Las costas del proceso se han de imponer al demandado representado por el Dr. Echarren en atención a su condición de vencido (art. 68 CPCC).
VOTO POR LA NEGATIVA
LA SEÑORA JUEZA DOCTORA CANALE ADHIRIÓ AL VOTO PRECEDENTE POR SUS FUNDAMENTOS.
A LA SEGUNDA CUESTIÓN PLANTEADA LA SEÑORA JUEZA DOCTORA DABADIE DIJO:
Por lo antes argumentado, citas legales y de jurisprudencia propongo al Acuerdo receptar en forma parcial el recurso de la parte actora y declarar la inexistencia de los escritos de fs. 87, 108, 110 y 127 como así las consecuencias procesales que produjeron. Costas al demandado patrocinado por el Dr. Francisco Echarren en ambas instancias (arts. 34 inc. 5º b), 46, 48, 56, 68, 118 inc. 3º, 242, 246 CPCC; 56 inc. c) ley 5177).

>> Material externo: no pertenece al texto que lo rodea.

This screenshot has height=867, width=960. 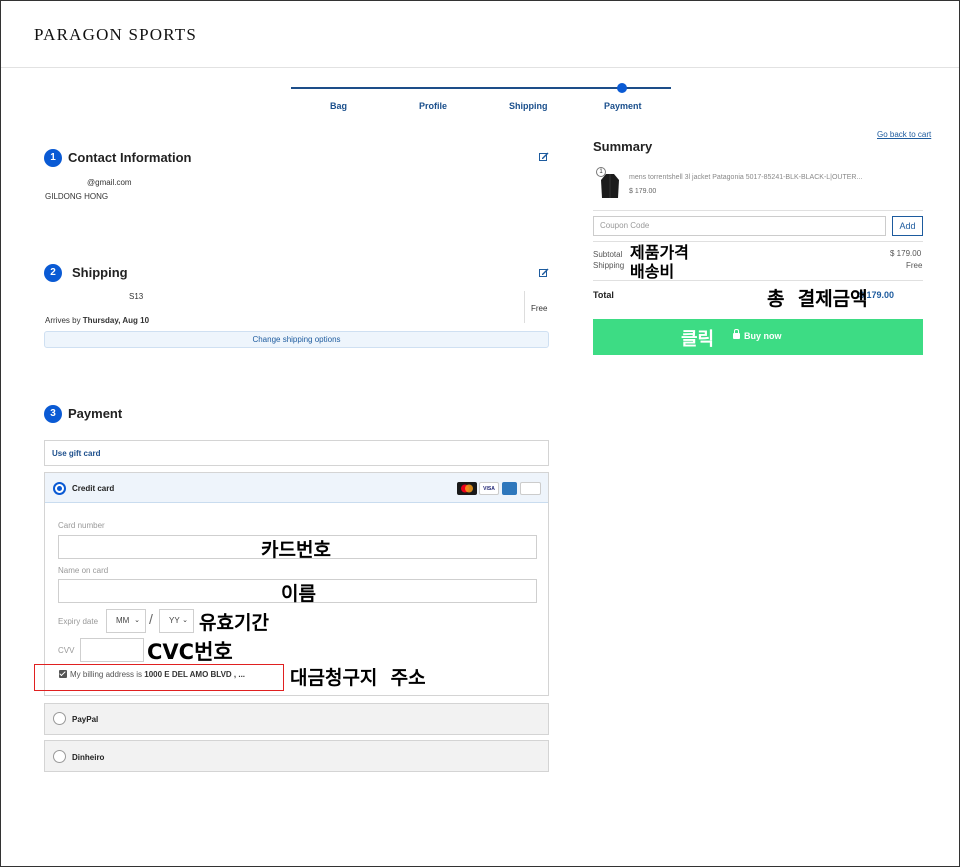 What do you see at coordinates (82, 526) in the screenshot?
I see `card-number-label: Card number` at bounding box center [82, 526].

Los honorarios de esta instancia se han de regular cuando lo hayan sido los de la primera (art. 31 ley 8904).
ASI LO VOTO.
LA SEÑORA JUEZA DOCTORA CANALE ADHIRIÓ AL VOTO PRECEDENTE POR SUS FUNDAMENTOS.
CON LO QUE TERMINÓ EL PRESENTE ACUERDO, DICTÁNDOSE LA SIGUIENTE
SENTENCIA
Por los fundamentos expuestos en el Acuerdo que antecede, los que se tienen aquí por reproducidos, este Tribunal recepta en forma parcial el recurso de la parte actora y declara la inexistencia de los escritos de fs. 87, 108, 110 y 127 como así las consecuencias procesales que produjeron. Costas al demandado patrocinado por el Dr. Francisco Echarren en ambas instancias (arts. 34 inc. 5º b), 46, 48, 56, 68, 118 inc. 3º, 242, 246 CPCC; 56 inc. c) ley 5177).
Los honorarios de esta instancia se han de regular cuando lo hayan sido los de la primera (art. 31 ley 8904).